🤖 AI Summary
This study investigates how ambivalent emotions arising from parent–child relationships in Asian American families predict depressive symptoms. Leveraging narrative texts from Asian and Asian American offspring posted on Reddit’s r/Asianparentstories, the research pioneers the integration of emotion pairs and mixed emotions into a depression prediction framework. By combining BERT-based sentence-level emotion recognition with post-level depression detection, the analysis examines patterns of emotional co-occurrence. Findings reveal that negative emotion pairs (e.g., confusion–grief) significantly and positively predict depressive symptoms, whereas positive pairs (e.g., admiration–realization) exhibit a negative association. Moreover, mixed-emotion combinations demonstrate complex and varied predictive effects, underscoring the critical role of emotional interplay in mental health outcomes.
📝 Abstract
Studies on intergenerational relationships between parents and children in Asian American families highlight their impact on mental health and well-being. This study investigates the role of ambivalent emotions in online narratives shared by Asian and Asian American children on the subreddit, r/Asianparentstories. By employing a BERT-based model to detect emotion at the sentence level and depressive symptoms at the post level, we analyze mixed feelings to better understand how they predict depressive symptoms. First, among 28 detectable, eight (realization, approval, sadness, anger, curiosity, annoyance, disappointment, disapproval) comprise over 50%, exhibiting significant co-occurrence among themselves and with other emotions. Second, we find the co-occurrence of multiple emotions, indicating that emotions in a single post are not limited to consistently positive or negative feelings.
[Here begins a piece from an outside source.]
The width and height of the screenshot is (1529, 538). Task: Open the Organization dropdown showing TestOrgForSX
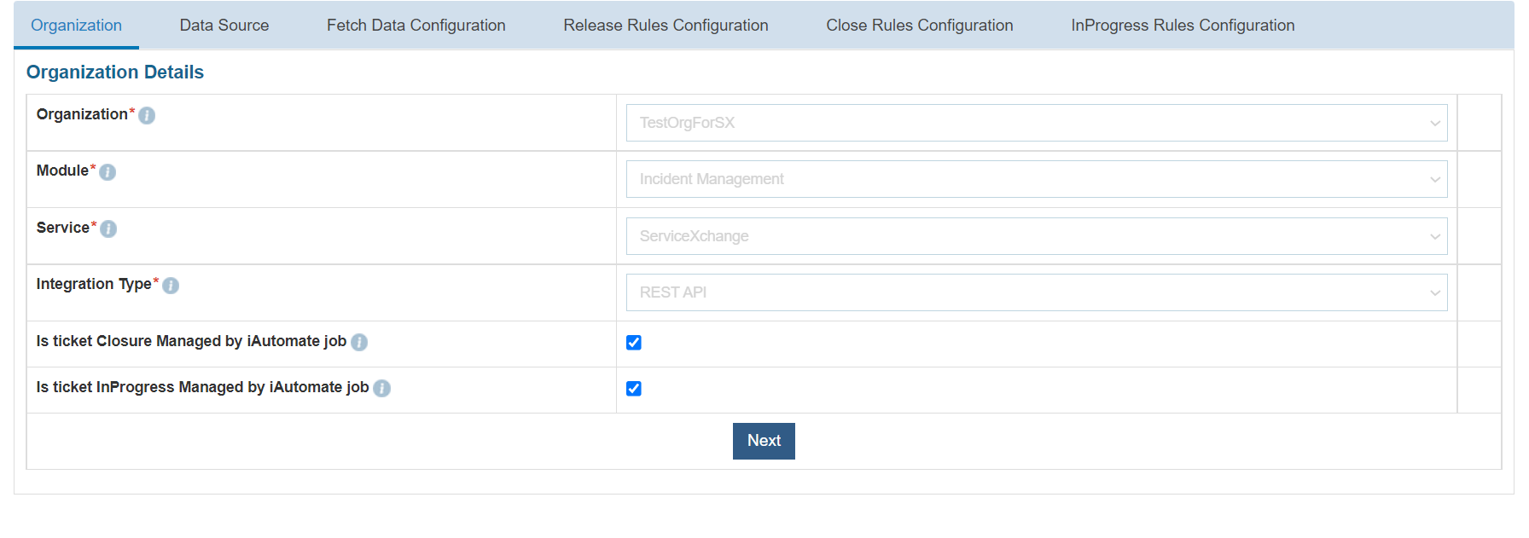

Finally, our findings indicate that while negative emotion pairs (e.g., confusion-grief, anger-grief) are associated with depressive symptoms, positive emotion pairs (e.g., admiration-realization, amusement-joy) negatively correlate with depressive symptoms, and combinations of ambivalent emotions indicate varied results in predicting depressive symptoms. These findings highlight the importance of automated emotion classification and the need to consider emotional ambivalence, which holds practical and clinical implications for understanding the dynamics of parent-child relationships.